Закончив рассказ, учитель улыбнулся и, внимательно посмотрев на класс, спросил:
— Надеюсь, никто из вас не хочет быть писателем?
Я к тому времени уже хотел стать писателем, но об этом знали только дома. Рассказ о Фонвизине меня очень расстроил. Придя домой, я стал ждать дедушку с работы: я его считал главным в вопросах литературы — больше, чем он, в нашем доме не читал никто, ибо он начал читать еще до революции.
С работы дедушка приходил поздно, у него в бухгалтерии всегда был баланс, как он говорил, и этот баланс готовили, чуть ли не с начала месяца.
Меня отправляли спать, но я ждал. И дождался. Когда бабушка подала дедушке ужин, я подсел к нему и рассказал про Фонвизина, закончив свой рассказ вопросом:
— Как ты думаешь, дедушка, писателем хорошо быть или плохо?
— Как сказать?! – философски начал дедушка. — С одной стороны, хорошо, с другой – плохо! Возьмем Пушкина… — дедушка задумался, вспоминая жизнь поэта.

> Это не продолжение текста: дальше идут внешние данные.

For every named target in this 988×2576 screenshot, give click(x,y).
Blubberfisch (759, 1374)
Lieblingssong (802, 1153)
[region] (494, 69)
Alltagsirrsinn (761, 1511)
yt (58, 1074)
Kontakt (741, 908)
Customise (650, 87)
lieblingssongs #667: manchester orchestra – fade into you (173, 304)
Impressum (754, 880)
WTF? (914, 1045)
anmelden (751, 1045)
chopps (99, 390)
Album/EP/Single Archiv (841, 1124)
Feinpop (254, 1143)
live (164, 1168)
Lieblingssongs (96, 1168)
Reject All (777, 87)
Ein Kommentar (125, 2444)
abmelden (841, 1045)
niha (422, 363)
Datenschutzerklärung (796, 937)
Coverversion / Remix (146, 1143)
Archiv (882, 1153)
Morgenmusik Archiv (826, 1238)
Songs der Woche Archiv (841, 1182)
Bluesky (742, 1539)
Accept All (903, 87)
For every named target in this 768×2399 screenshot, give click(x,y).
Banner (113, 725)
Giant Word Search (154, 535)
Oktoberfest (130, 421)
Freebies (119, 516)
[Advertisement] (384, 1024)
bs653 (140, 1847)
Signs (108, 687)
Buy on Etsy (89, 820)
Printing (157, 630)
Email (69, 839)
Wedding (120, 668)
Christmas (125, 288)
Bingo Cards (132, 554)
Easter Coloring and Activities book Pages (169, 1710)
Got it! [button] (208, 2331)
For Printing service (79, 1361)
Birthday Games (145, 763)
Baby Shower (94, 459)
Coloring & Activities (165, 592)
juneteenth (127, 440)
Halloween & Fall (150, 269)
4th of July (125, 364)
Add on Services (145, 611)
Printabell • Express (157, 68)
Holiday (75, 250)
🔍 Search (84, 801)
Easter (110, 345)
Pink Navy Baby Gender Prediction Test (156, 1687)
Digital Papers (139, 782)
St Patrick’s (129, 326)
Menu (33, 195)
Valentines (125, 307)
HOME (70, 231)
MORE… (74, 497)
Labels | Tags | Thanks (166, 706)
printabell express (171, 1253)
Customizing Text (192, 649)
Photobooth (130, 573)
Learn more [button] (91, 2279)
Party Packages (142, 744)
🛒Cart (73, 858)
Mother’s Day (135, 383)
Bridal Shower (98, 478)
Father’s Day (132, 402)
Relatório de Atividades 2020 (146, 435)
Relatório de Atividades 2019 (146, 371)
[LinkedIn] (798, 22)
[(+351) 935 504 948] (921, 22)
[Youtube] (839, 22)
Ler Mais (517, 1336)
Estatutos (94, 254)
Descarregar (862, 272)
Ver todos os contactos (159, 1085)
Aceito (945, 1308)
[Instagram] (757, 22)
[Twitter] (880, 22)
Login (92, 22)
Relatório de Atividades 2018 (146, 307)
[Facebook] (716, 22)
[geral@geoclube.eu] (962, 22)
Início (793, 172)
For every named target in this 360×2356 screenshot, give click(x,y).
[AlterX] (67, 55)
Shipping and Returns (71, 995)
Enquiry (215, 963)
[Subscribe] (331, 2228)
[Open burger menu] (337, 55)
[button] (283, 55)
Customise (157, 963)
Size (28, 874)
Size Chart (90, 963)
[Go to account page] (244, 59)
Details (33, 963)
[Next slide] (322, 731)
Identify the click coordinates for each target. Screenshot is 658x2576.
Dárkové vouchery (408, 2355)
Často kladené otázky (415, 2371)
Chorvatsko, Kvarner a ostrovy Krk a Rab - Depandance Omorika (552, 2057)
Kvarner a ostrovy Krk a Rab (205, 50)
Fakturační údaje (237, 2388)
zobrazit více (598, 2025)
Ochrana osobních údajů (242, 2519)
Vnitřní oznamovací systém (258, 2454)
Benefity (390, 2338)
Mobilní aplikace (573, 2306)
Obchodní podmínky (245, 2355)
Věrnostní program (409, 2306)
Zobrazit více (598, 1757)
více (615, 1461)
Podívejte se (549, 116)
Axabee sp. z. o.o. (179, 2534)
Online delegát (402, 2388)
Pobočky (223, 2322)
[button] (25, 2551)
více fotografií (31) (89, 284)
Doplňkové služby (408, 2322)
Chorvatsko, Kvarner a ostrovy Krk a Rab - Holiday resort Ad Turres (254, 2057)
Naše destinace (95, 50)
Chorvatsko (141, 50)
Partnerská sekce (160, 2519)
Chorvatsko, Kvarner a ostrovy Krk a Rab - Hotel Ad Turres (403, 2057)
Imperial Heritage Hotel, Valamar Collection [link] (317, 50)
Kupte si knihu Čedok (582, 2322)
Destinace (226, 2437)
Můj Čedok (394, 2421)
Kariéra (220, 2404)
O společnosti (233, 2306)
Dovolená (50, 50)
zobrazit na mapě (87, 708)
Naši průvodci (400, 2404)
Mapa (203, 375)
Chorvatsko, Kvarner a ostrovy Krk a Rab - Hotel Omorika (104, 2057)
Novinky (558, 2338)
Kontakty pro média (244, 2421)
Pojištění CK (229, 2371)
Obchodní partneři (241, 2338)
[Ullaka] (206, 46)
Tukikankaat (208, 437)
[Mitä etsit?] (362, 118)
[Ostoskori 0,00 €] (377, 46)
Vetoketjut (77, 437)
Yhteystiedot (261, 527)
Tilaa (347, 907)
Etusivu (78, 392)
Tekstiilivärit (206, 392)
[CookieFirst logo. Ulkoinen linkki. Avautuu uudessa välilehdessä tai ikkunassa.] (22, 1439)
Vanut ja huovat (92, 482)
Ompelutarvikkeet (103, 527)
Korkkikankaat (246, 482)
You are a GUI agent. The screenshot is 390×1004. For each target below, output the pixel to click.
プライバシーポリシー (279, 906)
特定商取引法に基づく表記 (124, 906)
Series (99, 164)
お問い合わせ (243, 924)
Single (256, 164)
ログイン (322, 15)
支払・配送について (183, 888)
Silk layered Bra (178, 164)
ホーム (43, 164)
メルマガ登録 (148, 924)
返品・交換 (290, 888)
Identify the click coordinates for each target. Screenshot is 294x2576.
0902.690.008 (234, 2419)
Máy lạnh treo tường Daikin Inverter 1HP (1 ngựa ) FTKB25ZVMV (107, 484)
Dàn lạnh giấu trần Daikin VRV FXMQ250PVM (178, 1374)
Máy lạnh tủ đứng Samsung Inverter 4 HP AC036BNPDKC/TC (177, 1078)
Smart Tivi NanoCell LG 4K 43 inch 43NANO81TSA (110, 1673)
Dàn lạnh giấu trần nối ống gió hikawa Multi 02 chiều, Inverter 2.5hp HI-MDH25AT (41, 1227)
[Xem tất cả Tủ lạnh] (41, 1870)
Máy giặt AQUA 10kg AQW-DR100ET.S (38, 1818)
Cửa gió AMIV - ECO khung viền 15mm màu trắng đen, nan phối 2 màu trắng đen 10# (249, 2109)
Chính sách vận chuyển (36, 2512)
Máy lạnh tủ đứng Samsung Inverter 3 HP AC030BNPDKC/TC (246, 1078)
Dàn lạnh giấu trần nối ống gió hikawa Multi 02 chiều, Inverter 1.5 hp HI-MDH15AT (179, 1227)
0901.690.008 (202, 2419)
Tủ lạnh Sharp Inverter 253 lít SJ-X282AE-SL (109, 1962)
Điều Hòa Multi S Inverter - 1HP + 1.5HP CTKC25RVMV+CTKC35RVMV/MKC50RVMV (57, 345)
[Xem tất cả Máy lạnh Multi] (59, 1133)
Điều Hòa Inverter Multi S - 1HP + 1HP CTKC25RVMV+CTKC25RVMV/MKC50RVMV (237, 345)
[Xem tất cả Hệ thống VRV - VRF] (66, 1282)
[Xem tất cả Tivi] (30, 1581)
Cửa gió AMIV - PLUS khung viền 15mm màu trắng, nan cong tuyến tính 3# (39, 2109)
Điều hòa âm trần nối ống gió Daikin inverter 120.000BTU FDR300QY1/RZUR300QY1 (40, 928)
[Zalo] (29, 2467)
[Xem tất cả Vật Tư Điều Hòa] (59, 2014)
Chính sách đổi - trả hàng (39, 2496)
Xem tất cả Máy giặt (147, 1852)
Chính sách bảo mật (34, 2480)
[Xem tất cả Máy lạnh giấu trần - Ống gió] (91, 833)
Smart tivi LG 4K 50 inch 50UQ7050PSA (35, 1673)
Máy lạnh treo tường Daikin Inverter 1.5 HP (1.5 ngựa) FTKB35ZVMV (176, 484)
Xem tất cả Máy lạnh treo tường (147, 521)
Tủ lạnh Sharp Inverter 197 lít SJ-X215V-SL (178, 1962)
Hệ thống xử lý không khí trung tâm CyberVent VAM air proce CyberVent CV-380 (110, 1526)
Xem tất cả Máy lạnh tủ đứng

И тут бабушка, внимательно слушавшая наш разговор, перебила дедушку:
— Вос зогсту, Анчэ! А бух шрайбн из а гутэ зах! Вэн Фан-ви-зи (бабушка имя автора «Недоросля» произнесла по слогам, потеряв последнюю букву) из ныт гэвэн а шрайбэр, волтн мир ныт гывуст, вос эр зогт! Ду вэйст, вос hот гэзогт Нонэ дэр крумэр коп мит цэн йор цурик? Ныт! (Что ты говоришь, Анча! Писать книги хорошее дело! Если бы этот Фон-ви-зи не был писателем, ты бы не знал, что он говорил! Ты знаешь, что говорил Ноня кривая голова десять лет назад? Нет! – идиш.) – и, повернувшись ко мне, сказала:
— Шрайб, зуналэ! С’вэт кумэн ди цайт, ун ундзэр зуналэ вэт шрайбн а гройс бух! Ун алэ мэнчн вэлн висн вэгн зайн бобэ ун зайн зэйдэ, ун зайн татэ, ун зайн мамэ, ун зайн штэтл! Вэгн ундз! (Пиши, сыночек! Придет время, и наш сыночек напишет большую книгу! И все люди будут знать про его бабушку, и про его дедушку, и про его папу, и про его маму, и про его местечко! Про нас! – идиш.)
Погладив меня по голове, она добавила:
— Их глэйб! (Я верю! – идиш.)
Увы, большую книжку я не написал. Но пишу и о бабушке, и о дедушке, и о папе, и о маме, и о нашем местечке.